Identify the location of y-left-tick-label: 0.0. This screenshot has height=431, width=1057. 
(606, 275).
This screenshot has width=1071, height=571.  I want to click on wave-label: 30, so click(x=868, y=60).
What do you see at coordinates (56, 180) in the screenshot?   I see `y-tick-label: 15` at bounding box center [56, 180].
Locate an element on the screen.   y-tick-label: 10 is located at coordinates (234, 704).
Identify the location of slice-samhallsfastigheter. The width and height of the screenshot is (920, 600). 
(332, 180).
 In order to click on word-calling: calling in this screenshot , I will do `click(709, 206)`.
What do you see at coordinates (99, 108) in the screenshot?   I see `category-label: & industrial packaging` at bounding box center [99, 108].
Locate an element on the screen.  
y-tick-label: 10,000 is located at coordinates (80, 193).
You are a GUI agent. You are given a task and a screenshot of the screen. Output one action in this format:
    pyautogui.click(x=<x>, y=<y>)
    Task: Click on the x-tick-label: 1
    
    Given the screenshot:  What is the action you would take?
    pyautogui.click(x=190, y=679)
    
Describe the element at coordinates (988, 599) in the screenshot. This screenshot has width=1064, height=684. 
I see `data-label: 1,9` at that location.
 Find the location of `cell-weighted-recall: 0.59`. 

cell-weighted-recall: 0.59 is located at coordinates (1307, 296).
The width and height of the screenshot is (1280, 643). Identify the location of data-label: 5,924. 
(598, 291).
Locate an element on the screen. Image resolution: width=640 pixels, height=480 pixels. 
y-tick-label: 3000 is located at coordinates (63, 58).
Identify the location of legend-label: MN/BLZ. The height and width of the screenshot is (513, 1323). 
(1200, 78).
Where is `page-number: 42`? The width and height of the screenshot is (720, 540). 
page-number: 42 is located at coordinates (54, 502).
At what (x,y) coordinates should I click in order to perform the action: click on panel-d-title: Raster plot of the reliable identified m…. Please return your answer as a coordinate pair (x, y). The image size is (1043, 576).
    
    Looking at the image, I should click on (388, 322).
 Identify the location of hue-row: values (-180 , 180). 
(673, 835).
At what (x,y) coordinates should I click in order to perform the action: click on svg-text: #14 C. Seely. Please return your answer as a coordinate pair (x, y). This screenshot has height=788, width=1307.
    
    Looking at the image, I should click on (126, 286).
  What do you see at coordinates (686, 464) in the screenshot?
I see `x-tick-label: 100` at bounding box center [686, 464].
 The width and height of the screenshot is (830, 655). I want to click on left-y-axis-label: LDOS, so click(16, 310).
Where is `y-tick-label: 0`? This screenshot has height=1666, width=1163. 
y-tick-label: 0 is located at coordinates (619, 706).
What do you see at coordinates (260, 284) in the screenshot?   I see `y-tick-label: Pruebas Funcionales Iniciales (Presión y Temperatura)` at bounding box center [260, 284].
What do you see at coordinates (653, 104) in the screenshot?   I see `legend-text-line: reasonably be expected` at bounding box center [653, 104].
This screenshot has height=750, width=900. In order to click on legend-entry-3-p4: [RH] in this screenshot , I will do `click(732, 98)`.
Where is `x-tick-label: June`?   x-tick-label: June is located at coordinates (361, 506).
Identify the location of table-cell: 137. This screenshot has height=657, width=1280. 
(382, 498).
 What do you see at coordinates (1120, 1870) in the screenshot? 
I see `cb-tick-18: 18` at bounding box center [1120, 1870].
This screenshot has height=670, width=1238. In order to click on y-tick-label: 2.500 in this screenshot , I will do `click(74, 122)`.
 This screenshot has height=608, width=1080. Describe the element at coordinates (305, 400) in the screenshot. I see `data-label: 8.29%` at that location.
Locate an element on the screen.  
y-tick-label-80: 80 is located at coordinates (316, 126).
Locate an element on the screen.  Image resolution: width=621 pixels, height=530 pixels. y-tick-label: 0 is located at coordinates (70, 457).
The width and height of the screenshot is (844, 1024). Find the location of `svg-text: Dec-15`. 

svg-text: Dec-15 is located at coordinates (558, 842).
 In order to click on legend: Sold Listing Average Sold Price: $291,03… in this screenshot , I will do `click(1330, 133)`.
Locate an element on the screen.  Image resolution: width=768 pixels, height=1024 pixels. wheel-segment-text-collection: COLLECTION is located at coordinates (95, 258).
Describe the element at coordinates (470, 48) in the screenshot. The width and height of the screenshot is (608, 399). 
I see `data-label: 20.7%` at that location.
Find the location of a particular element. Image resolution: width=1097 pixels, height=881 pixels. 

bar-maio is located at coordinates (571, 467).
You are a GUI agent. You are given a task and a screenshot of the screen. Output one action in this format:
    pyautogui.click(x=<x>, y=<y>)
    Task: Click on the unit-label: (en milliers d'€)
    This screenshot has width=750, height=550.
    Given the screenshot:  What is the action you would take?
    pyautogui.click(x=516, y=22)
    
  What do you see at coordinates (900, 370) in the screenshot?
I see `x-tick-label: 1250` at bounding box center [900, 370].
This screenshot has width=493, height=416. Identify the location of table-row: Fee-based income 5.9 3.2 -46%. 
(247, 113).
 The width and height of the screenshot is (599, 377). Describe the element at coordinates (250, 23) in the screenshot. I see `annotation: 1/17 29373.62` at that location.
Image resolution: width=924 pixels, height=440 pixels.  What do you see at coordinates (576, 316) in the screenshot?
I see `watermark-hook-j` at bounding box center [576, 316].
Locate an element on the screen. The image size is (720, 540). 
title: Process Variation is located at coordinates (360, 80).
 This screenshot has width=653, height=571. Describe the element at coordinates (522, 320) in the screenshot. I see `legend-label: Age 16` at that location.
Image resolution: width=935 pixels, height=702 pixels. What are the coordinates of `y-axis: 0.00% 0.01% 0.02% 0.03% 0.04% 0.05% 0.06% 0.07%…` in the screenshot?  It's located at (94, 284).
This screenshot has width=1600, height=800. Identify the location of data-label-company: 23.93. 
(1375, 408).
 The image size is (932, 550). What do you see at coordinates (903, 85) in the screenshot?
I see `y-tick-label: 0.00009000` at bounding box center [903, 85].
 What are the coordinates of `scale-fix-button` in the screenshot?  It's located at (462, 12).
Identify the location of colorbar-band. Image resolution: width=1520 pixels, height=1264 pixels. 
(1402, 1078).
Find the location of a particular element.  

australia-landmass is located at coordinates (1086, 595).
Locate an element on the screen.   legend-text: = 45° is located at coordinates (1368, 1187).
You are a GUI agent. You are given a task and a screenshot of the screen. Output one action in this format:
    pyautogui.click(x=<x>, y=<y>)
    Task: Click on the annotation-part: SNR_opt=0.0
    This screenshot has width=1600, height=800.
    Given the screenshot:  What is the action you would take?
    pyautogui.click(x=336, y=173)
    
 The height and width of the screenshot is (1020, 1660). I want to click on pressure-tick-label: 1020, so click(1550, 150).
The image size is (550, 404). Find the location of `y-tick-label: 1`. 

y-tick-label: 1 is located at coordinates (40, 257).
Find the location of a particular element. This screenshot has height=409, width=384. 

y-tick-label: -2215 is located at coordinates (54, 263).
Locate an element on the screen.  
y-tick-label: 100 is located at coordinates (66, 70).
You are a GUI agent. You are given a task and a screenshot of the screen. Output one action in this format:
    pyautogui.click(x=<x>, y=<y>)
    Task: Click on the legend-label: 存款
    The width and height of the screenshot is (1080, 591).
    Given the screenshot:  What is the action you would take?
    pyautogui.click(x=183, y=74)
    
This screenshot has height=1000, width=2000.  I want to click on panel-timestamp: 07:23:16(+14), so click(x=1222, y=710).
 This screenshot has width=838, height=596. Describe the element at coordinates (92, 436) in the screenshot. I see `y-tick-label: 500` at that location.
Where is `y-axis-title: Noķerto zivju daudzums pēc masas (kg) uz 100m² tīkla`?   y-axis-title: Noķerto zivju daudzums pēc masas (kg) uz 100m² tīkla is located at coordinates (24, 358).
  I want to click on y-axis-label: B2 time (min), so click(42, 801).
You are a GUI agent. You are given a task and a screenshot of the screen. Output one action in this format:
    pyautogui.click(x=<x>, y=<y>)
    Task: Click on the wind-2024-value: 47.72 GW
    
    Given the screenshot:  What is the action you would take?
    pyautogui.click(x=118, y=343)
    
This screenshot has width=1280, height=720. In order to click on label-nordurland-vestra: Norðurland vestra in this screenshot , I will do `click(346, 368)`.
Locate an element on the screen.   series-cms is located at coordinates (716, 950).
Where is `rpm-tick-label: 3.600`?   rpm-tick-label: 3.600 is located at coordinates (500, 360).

==================================================

* Written task: Please give the rows again, starting at the one that contains "This screenshot has width=1071, height=571." and ending at the one that contains "In order to click on word-calling: calling", with "Identify" swapped for "Pinpoint" and everything else unchanged.

* Solution for this task:
This screenshot has width=1071, height=571.  I want to click on wave-label: 30, so click(x=868, y=60).
What do you see at coordinates (56, 180) in the screenshot?   I see `y-tick-label: 15` at bounding box center [56, 180].
Locate an element on the screen.   y-tick-label: 10 is located at coordinates (234, 704).
Pinpoint the location of slice-samhallsfastigheter. The width and height of the screenshot is (920, 600). 
(332, 180).
 In order to click on word-calling: calling in this screenshot , I will do `click(709, 206)`.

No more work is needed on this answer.